Ischemia-modified albumin levels predict long-term outcome in patients with acute myocardial infarction. The French Nationwide OPERA study.
Am Heart J. 2010 Apr;159(4):570-6.
Van Belle E, Dallongeville J, Vicaut E, Degrandsart A, Baulac C, Montalescot G; OPERA Investigators.
Hopital Cardiologique and EA2693, Lille, France. firstname.lastname@example.org
BACKGROUND: Little is known about the capacity of ischemia-modified albumin (IMA) plasma concentration to predict long-term cardiac outcome in patients with established acute myocardial infarction (AMI). Because IMA is a marker of ischemia rather than myocardial cell damage, we hypothesized that IMA plasma levels could provide additional prognostic value to classic clinical and biological risk markers in patients with AMI. Therefore, we investigated the predictive value of plasma IMA in patients with AMI enrolled in the French Nationwide OPERA study.

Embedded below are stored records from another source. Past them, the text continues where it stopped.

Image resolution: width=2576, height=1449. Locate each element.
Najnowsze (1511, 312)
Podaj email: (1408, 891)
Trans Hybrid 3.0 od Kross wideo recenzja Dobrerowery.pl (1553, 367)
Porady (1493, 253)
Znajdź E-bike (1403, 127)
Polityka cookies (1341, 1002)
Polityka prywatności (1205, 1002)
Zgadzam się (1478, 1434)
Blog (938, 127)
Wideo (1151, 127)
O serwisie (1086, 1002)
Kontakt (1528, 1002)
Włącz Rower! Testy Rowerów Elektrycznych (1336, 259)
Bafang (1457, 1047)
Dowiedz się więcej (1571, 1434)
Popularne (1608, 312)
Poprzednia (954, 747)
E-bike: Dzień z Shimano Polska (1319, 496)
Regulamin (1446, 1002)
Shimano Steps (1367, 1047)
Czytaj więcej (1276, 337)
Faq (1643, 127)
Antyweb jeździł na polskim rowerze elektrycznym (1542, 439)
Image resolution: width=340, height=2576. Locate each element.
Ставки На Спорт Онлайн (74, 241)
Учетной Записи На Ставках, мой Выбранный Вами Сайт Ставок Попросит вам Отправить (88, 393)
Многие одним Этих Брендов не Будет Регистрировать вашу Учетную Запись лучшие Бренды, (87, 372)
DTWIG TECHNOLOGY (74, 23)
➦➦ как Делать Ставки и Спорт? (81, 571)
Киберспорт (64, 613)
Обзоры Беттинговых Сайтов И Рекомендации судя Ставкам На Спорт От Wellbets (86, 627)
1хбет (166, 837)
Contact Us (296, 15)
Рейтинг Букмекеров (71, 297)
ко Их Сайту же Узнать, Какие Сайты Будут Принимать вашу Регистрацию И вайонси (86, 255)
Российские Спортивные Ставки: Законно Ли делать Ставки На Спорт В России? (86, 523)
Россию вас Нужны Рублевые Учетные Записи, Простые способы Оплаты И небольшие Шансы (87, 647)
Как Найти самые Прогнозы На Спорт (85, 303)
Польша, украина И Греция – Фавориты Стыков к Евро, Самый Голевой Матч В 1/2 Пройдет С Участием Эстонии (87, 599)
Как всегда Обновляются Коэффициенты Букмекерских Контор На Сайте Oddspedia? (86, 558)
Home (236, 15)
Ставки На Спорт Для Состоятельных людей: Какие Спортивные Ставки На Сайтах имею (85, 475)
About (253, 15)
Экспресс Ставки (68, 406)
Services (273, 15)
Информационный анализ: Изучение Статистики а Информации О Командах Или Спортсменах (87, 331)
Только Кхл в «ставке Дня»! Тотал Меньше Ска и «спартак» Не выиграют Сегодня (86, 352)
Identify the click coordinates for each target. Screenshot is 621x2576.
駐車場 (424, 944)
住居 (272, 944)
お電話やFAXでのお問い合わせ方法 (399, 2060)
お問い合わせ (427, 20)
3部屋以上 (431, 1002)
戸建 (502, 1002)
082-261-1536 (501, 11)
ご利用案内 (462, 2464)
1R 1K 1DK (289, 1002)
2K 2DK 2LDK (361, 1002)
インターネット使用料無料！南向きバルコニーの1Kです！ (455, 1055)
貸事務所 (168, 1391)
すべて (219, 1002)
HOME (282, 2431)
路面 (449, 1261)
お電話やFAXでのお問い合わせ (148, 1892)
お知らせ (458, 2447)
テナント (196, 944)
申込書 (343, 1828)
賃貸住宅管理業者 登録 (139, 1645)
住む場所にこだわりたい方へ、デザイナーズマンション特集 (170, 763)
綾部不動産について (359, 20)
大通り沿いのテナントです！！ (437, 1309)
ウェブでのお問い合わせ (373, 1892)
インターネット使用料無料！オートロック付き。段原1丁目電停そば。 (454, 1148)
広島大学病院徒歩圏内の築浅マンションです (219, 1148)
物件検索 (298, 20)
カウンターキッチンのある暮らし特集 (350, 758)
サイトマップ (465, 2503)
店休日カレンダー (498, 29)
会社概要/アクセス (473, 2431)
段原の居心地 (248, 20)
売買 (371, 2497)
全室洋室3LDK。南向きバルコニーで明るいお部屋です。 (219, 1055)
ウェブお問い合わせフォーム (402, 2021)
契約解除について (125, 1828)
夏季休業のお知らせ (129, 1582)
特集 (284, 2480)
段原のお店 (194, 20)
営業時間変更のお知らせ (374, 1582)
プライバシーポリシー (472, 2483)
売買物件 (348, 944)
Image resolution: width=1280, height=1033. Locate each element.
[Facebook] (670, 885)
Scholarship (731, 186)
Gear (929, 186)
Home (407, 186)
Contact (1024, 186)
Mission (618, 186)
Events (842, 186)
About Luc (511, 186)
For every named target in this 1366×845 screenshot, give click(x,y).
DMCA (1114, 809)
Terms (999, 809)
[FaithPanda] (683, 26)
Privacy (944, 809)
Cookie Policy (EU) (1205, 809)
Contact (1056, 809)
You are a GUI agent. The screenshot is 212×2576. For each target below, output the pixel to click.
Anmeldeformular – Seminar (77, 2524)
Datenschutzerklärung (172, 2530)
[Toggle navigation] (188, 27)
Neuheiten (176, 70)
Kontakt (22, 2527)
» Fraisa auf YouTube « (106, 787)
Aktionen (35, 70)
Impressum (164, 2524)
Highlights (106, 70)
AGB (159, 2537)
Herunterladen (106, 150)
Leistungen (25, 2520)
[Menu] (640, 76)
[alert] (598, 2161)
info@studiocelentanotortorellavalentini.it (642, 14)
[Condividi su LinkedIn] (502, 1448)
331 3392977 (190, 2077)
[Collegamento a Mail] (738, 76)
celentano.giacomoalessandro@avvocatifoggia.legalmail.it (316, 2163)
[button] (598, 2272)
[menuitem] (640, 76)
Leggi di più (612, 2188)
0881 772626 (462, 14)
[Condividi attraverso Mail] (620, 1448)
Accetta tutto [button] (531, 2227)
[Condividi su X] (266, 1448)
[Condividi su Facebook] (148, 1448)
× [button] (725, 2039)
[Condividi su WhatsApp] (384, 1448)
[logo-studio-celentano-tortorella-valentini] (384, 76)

METHODS: Plasma concentrations of IMA and other cardiac biomarkers (troponin, C-reactive protein, B-type natriuretic peptide) were measured within 24 hours of hospital admission in 471 patients hospitalized with an AMI (defined using European Society of Cardiology/American College of Cardiology criteria). Patients' characteristics, cardiovascular risk factors and treatments, and clinical outcomes were recorded. Univariate and multivariable predictors of cardiac outcome in-hospital and at 1 year were identified. RESULTS: The primary composite end point (death, resuscitated cardiac arrest, recurrent myocardial infarction or ischemia, heart failure, stroke) occurred in 75 (15.6%) patients in-hospital and in 144 (30.6%) at 1 year: 40% of patients in the highest IMA quartile (>104 IU/mL) reached the end point compared with 20% in the lowest (<83 IU/mL) by 1 year. Multivariable logistic regression analysis identified 4 independent predictors of composite end point at 1 year: plasma concentrations of IMA (P = .01), brain natriuretic peptide (P = .001), heart failure (P = .005), and age (P = .003). CONCLUSIONS: In patients with AMI, IMA measured within 24 hours is a strong and independent predictor of cardiac outcome at 1 year and may help identify those requiring more aggressive medical management.